Stephenson concluded his signed statement as follows: “Ralph asked me if he killed Lisa would I give him my boat, motor and truck and I told him I would. I did not pull the trigger. I did not arrange the set up. Ralph took care of everything.” Stephenson’s father testified that he owned a boat that he discovered missing one morning, and he had reported it stolen.

He stated that he had not given Stephenson permission to take the boat. Near the end of Stephenson’s trial, Davenport informed Stephenson that his boat had been found chained to a tree at Julie’s house and could be picked up from police storage.
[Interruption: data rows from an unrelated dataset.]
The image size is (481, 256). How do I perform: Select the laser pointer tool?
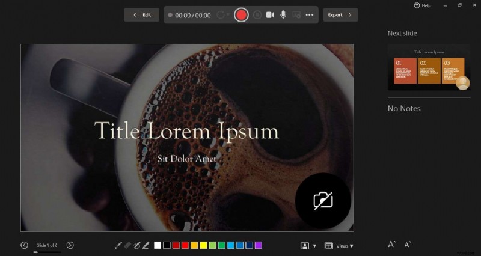click(118, 245)
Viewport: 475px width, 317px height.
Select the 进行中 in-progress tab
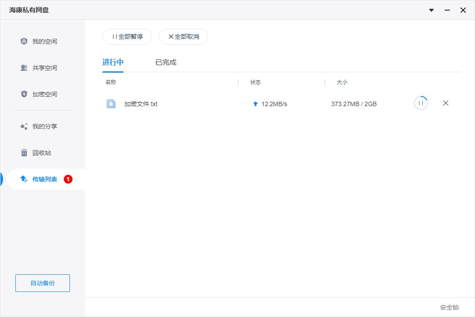(113, 62)
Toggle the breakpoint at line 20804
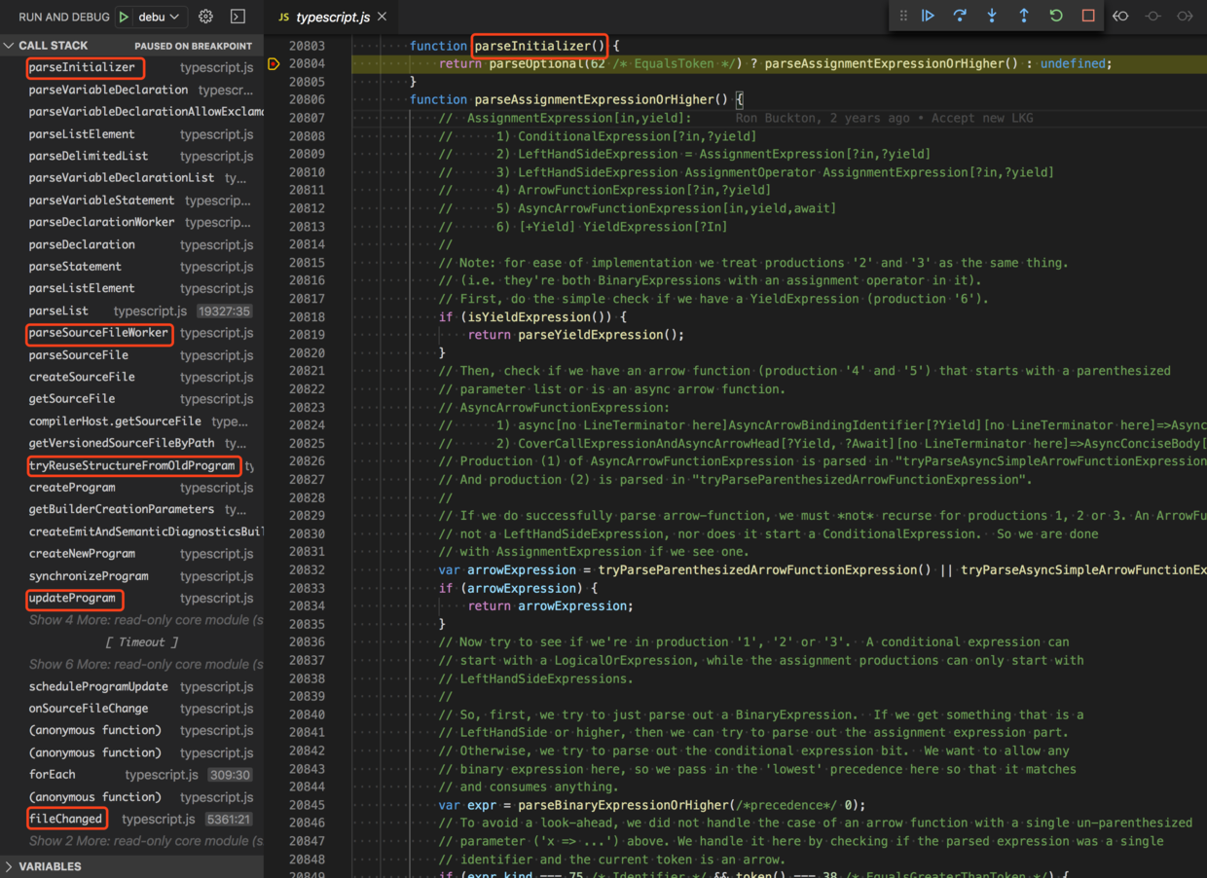The width and height of the screenshot is (1207, 878). click(x=274, y=64)
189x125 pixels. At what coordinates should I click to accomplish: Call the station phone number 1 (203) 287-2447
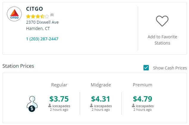(42, 39)
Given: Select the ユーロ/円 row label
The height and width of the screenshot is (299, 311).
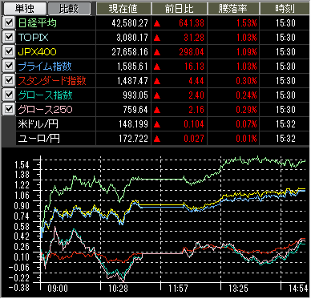Looking at the screenshot, I should coord(38,139).
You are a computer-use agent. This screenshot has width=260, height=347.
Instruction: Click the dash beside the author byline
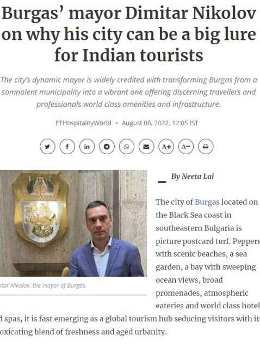point(162,182)
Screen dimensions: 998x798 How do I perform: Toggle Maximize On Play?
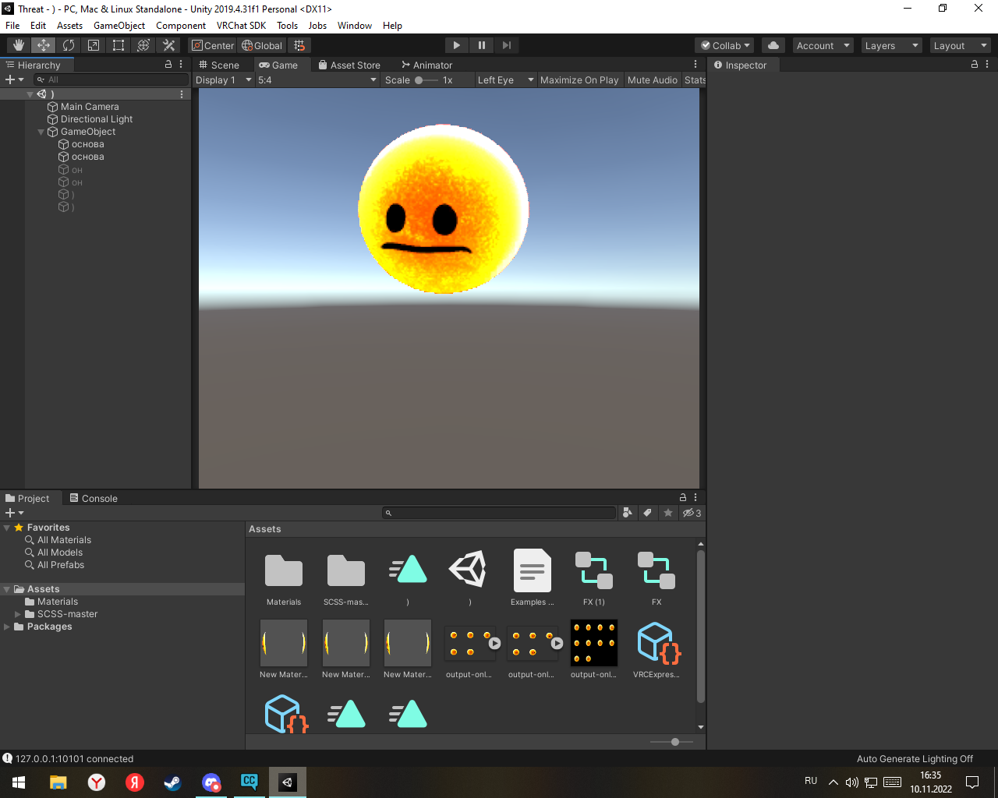[579, 80]
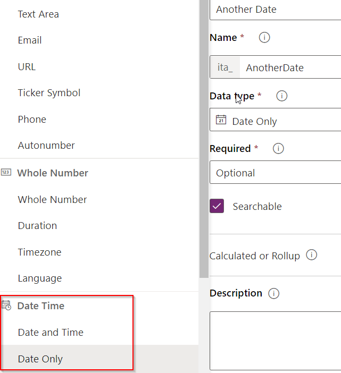Choose the Autonumber data type

click(46, 146)

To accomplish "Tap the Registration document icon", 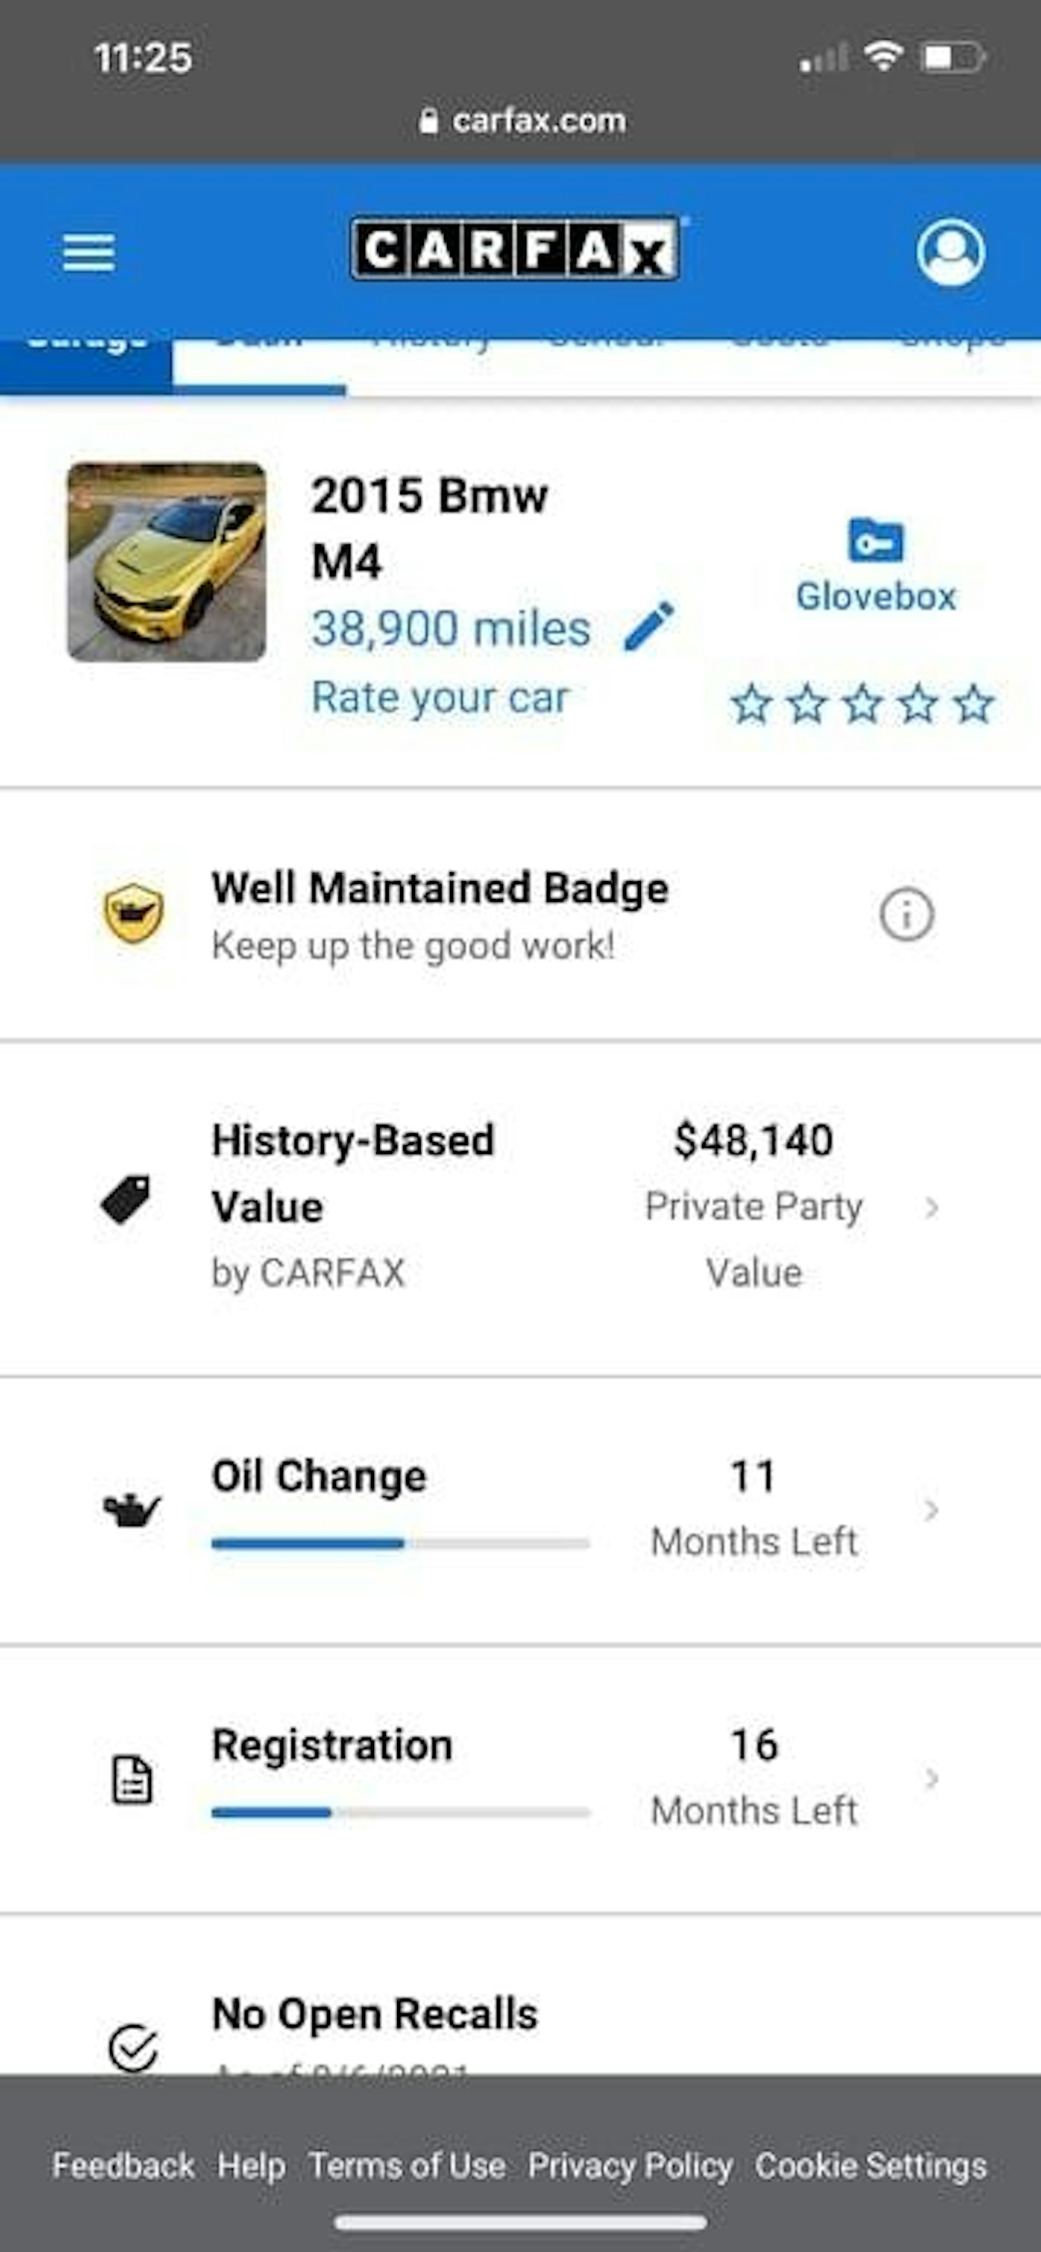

Stephenson did not know how the boat got to Julie’s house and never knew his son had taken the boat.

On further examination, Stephenson stated that Stephenson had permission to use the boat when he wanted. The victim’s father testified he lived in a mobile home in a wooded area of Hamblen County. His daughter had another mobile home she shared with her family at the back of the same property.

On December 3, 1989, he and his wife worked the “graveyard shift,” returning home at 7:00 a.m. Around noon, he became concerned after not noticing any activity at his daughter’s house. He explained that his daughter did not work outside the home, but painted figurines for a local company which allowed her to stay home and care for her children.

He knocked on her door and found his 4-year old grandson eating from a box of cereal. The child had prepared a bottle for his 8-month old brother. He took the children to his home and began looking for his daughter. When he arrived home, authorities were there and told him that she had been murdered.

He testified that he and his wife adopted the children and had raised them since his daughter’s death. He identified a ring as one he had brought back from a tour of duty in Korea. He had given it to his grandson when he was born, and his daughter had kept it in a locked jewelry box.

He testified he had not given Stephenson permission to give the ring to his girlfriend, but had noticed the ring on Julie’s finger during Stephenson’s trial. After the sheriff spoke to Julie, she returned the ring. He testified that Stephenson had not tried to contact his children and had never expressed remorse or sorrow for his wife’s murder.